━━━━━ SOURCE DATA ━━━━━

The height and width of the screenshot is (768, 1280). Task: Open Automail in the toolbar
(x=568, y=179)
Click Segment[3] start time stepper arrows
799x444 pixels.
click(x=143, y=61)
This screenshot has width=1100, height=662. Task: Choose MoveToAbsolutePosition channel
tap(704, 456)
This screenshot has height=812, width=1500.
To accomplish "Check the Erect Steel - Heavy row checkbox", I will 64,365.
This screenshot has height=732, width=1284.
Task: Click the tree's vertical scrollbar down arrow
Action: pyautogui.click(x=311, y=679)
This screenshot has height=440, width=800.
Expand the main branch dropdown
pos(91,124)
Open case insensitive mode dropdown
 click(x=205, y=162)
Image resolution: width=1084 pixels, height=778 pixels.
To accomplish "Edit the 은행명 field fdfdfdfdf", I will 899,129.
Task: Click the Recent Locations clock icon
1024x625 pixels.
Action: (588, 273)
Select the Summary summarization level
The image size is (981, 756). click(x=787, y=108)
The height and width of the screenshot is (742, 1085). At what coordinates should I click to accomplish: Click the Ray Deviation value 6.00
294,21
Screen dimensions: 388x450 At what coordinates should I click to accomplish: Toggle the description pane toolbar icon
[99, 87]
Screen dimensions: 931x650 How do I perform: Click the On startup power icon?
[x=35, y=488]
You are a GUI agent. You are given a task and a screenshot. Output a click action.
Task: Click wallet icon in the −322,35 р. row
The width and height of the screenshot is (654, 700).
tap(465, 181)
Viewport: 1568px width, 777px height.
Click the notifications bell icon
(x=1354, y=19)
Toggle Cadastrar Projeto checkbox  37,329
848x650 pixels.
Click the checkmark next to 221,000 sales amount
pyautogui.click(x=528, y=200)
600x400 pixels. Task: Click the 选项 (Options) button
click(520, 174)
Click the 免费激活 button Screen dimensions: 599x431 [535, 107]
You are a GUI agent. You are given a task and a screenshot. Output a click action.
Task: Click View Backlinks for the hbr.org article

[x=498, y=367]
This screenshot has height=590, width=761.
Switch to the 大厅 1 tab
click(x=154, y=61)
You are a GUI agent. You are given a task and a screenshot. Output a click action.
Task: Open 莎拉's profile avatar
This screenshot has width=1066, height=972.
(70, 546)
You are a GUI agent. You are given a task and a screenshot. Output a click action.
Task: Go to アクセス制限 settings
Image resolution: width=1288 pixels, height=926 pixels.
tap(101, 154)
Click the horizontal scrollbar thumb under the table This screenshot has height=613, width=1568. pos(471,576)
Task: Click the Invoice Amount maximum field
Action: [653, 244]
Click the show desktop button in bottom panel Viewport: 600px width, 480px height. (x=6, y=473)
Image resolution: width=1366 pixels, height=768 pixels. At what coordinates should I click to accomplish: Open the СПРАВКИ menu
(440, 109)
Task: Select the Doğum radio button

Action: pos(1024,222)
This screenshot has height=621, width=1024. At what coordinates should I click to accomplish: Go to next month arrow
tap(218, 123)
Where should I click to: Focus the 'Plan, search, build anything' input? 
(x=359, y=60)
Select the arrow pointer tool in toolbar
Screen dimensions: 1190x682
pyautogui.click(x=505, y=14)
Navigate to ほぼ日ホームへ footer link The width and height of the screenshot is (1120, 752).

━━━━━

- WHAT YOU HAVE TO DO -
For the word "Viewport", tally the lines of the entries in which it appears and give the total alone.

- FINAL ANSWER -
2